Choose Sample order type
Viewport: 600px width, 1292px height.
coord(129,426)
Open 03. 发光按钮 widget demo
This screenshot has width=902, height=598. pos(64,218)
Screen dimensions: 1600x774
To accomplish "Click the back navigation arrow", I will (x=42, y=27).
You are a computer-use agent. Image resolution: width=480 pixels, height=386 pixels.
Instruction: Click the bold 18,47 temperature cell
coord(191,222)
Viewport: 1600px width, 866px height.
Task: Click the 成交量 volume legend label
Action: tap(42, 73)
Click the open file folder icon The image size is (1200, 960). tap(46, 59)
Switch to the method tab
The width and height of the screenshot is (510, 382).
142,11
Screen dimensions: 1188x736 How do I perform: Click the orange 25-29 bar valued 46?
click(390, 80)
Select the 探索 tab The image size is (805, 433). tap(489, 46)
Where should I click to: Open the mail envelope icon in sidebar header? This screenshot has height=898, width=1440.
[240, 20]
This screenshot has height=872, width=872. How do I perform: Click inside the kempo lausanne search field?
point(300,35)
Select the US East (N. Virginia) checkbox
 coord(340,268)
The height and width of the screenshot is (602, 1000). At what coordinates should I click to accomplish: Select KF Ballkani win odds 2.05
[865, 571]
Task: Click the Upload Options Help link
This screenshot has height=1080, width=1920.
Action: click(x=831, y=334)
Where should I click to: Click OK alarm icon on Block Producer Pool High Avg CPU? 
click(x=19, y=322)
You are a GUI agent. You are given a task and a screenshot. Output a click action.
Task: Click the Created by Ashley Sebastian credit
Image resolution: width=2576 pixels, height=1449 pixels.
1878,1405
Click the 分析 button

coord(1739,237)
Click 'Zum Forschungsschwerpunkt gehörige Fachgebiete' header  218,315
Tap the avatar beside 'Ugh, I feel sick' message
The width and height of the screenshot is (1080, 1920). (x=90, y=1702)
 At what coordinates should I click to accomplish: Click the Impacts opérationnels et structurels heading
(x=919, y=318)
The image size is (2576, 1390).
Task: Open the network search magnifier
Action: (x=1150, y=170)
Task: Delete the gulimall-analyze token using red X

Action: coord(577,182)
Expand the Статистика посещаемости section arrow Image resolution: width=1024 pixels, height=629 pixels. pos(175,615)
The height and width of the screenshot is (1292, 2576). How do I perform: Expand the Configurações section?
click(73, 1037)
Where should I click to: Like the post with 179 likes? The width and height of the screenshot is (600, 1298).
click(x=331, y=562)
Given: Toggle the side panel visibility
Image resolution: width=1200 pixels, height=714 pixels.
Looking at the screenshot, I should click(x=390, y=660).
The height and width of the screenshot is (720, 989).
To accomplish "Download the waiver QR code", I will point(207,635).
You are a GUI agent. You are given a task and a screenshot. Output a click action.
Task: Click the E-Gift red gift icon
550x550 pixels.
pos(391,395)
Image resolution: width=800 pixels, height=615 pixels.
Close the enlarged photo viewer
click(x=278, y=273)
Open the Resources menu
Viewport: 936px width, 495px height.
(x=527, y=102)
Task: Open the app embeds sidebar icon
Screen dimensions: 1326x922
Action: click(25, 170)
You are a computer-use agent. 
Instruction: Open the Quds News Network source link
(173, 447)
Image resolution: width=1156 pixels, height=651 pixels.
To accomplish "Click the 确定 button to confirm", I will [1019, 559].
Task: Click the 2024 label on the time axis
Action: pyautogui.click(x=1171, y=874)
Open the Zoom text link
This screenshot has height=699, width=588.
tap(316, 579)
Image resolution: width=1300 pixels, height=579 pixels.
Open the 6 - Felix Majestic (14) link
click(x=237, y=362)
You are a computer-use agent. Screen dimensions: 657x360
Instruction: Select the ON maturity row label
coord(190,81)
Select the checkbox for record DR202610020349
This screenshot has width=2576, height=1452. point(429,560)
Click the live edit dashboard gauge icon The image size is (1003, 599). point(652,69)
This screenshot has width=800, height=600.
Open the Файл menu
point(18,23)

* * * *

*Work instructions*. Copy out all of the records above word for word.

*Task solution*.
Choose Sample order type
Viewport: 600px width, 1292px height.
coord(129,426)
Open 03. 发光按钮 widget demo
This screenshot has width=902, height=598. pos(64,218)
Screen dimensions: 1600x774
To accomplish "Click the back navigation arrow", I will (x=42, y=27).
You are a computer-use agent. Image resolution: width=480 pixels, height=386 pixels.
Instruction: Click the bold 18,47 temperature cell
coord(191,222)
Viewport: 1600px width, 866px height.
Task: Click the 成交量 volume legend label
Action: tap(42, 73)
Click the open file folder icon The image size is (1200, 960). tap(46, 59)
Switch to the method tab
The width and height of the screenshot is (510, 382).
142,11
Screen dimensions: 1188x736 How do I perform: Click the orange 25-29 bar valued 46?
click(390, 80)
Select the 探索 tab The image size is (805, 433). tap(489, 46)
Where should I click to: Open the mail envelope icon in sidebar header? This screenshot has height=898, width=1440.
[240, 20]
This screenshot has height=872, width=872. How do I perform: Click inside the kempo lausanne search field?
point(300,35)
Select the US East (N. Virginia) checkbox
 coord(340,268)
The height and width of the screenshot is (602, 1000). At what coordinates should I click to accomplish: Select KF Ballkani win odds 2.05
[865, 571]
Task: Click the Upload Options Help link
This screenshot has height=1080, width=1920.
Action: click(x=831, y=334)
Where should I click to: Click OK alarm icon on Block Producer Pool High Avg CPU? 
click(x=19, y=322)
You are a GUI agent. You are given a task and a screenshot. Output a click action.
Task: Click the Created by Ashley Sebastian credit
Image resolution: width=2576 pixels, height=1449 pixels.
1878,1405
Click the 分析 button

coord(1739,237)
Click 'Zum Forschungsschwerpunkt gehörige Fachgebiete' header  218,315
Tap the avatar beside 'Ugh, I feel sick' message
The width and height of the screenshot is (1080, 1920). (x=90, y=1702)
 At what coordinates should I click to accomplish: Click the Impacts opérationnels et structurels heading
(x=919, y=318)
The image size is (2576, 1390).
Task: Open the network search magnifier
Action: (x=1150, y=170)
Task: Delete the gulimall-analyze token using red X

Action: coord(577,182)
Expand the Статистика посещаемости section arrow Image resolution: width=1024 pixels, height=629 pixels. pos(175,615)
The height and width of the screenshot is (1292, 2576). How do I perform: Expand the Configurações section?
click(73, 1037)
Where should I click to: Like the post with 179 likes? The width and height of the screenshot is (600, 1298).
click(x=331, y=562)
Given: Toggle the side panel visibility
Image resolution: width=1200 pixels, height=714 pixels.
Looking at the screenshot, I should click(x=390, y=660).
The height and width of the screenshot is (720, 989).
To accomplish "Download the waiver QR code", I will point(207,635).
You are a GUI agent. You are given a task and a screenshot. Output a click action.
Task: Click the E-Gift red gift icon
550x550 pixels.
pos(391,395)
Image resolution: width=800 pixels, height=615 pixels.
Close the enlarged photo viewer
click(x=278, y=273)
Open the Resources menu
Viewport: 936px width, 495px height.
(x=527, y=102)
Task: Open the app embeds sidebar icon
Screen dimensions: 1326x922
Action: click(25, 170)
You are a computer-use agent. 
Instruction: Open the Quds News Network source link
(173, 447)
Image resolution: width=1156 pixels, height=651 pixels.
To accomplish "Click the 确定 button to confirm", I will [1019, 559].
Task: Click the 2024 label on the time axis
Action: pyautogui.click(x=1171, y=874)
Open the Zoom text link
This screenshot has height=699, width=588.
tap(316, 579)
Image resolution: width=1300 pixels, height=579 pixels.
Open the 6 - Felix Majestic (14) link
click(x=237, y=362)
You are a computer-use agent. Screen dimensions: 657x360
Instruction: Select the ON maturity row label
coord(190,81)
Select the checkbox for record DR202610020349
This screenshot has width=2576, height=1452. point(429,560)
Click the live edit dashboard gauge icon The image size is (1003, 599). point(652,69)
This screenshot has width=800, height=600.
Open the Файл menu
point(18,23)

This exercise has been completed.